The Native Hawaiian Health Scholarship Program, a program of Papa Ola Lōkahi, is proud to announce eight scholarships awarded to students in health care professions.
Professional training being funded in this year’s cohort includes students in medicine, nursing, pharmacy, and social work. Scholars are enrolled in bachelors, masters and doctorate programs.
“This cohort includes a good cross-section of disciplines,” points out M. Keaulana Holt, NHHSP director, “which enables us to contribute to several different professional gaps in Hawai‘i.”
The Native Hawaiian Health Scholarship Program (NHHSP) addresses access to health care by developing a Native Hawaiian health care workforce of professionals committed to serving the unique health needs of Hawaiian communities. The program recruits and nurtures professionals-in-training for primary and mental care disciplines most needed to deliver quality, culturally competent health services to Kānaka Maoli in Hawai‘i.
This merit-based program awards scholarships to eligible individuals that are dedicated to providing primary health services to Native Hawaiians and their families in Hawai‘i. Scholars receive funding for tuition, books, other related educational costs, and a monthly stipend while enrolled full-time in an accredited university/college program. Scholarship recipients are obligated to serve full-time in medically under-served areas in Hawai‘i for two (minimum) to four (maximum) years, depending upon the length of scholarship support. A coordinated service plan (licensure, service site) is designed for each scholar, matching health provider to community.
More than 265 scholarship awards have been made in almost 20 different health and mental health disciplines.
Of the eight 2016 scholars, two are studying in the continental US, and six are training on O‘ahu in both public and private universities.

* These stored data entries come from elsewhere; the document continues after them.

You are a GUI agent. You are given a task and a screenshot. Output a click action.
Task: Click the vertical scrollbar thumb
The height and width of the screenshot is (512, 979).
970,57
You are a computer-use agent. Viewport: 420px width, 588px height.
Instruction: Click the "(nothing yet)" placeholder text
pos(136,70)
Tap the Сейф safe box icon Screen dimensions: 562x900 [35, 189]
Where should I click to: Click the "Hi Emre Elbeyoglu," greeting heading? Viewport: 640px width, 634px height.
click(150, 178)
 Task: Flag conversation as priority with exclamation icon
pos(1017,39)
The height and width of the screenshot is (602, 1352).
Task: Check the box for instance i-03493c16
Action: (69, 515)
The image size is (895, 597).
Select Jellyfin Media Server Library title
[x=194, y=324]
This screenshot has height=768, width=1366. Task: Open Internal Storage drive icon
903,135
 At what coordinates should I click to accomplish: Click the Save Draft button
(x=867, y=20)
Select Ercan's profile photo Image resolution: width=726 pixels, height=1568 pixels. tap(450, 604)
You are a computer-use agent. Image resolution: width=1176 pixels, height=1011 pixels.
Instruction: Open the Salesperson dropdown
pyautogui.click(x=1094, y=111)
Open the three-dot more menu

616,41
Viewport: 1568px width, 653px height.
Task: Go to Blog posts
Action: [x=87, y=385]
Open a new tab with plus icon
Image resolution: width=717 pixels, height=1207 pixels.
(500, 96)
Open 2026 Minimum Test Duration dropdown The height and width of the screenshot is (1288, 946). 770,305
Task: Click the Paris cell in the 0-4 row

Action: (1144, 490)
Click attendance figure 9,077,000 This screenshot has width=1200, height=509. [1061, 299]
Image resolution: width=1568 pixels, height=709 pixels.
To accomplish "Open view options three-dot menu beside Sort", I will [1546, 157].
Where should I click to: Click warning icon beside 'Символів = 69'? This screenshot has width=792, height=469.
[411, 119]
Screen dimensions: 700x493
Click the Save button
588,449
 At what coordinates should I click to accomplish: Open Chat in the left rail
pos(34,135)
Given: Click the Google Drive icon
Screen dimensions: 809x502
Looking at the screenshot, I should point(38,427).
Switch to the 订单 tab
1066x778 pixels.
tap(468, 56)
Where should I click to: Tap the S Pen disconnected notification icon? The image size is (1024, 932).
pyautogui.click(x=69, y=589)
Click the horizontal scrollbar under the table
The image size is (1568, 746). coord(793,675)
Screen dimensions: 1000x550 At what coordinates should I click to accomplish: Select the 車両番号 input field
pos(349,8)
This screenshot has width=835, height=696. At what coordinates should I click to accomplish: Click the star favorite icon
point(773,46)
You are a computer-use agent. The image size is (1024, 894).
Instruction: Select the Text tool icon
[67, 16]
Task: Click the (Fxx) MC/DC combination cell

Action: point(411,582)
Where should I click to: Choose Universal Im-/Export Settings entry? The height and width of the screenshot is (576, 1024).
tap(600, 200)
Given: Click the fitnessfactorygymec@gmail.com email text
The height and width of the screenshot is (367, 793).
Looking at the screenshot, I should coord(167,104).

One is a second-time awardee who has completed the service obligation that was attached to the first scholarship award.
The scholars are:
- Kapono Ikala‘i Chang Medicine, A.T. Stills
- Alyssa Ann Ka‘ihilani Chun-Honda Medicine, John A. Burns School of Medicine
- Michelle Izzi Nursing, University of Phoenix Honolulu
- Leimomi Kanagusuku Medicine, John A. Burns School of Medicine
- Ka‘imaile Kiefer Nursing, UH Hilo
- Michael Keawe Makaimoku Pharmacy, Lake Erie College
- Ashley Morisako Medicine, John A. Burns School of Medicine
- Clarence Bernard Vierra Social work, Myron B. Thompson School of Social Work
“It has been demonstrated that Hawaiians are more likely to seek care when they feel they can relate to the health care providers,” says Holt.
Earlier this year, the program placed more than ten NHHSP graduates into worksites around the islands where they are now serving their communities as health professionals.
“There are needs on all islands and we fill them with the best candidates for those communities,” asserts Holt. “Several of our alumni are working in their home communities.”
“The real measure of success is how a more robust Hawaiian health care workforce is impacting the health and well-being of our communities.”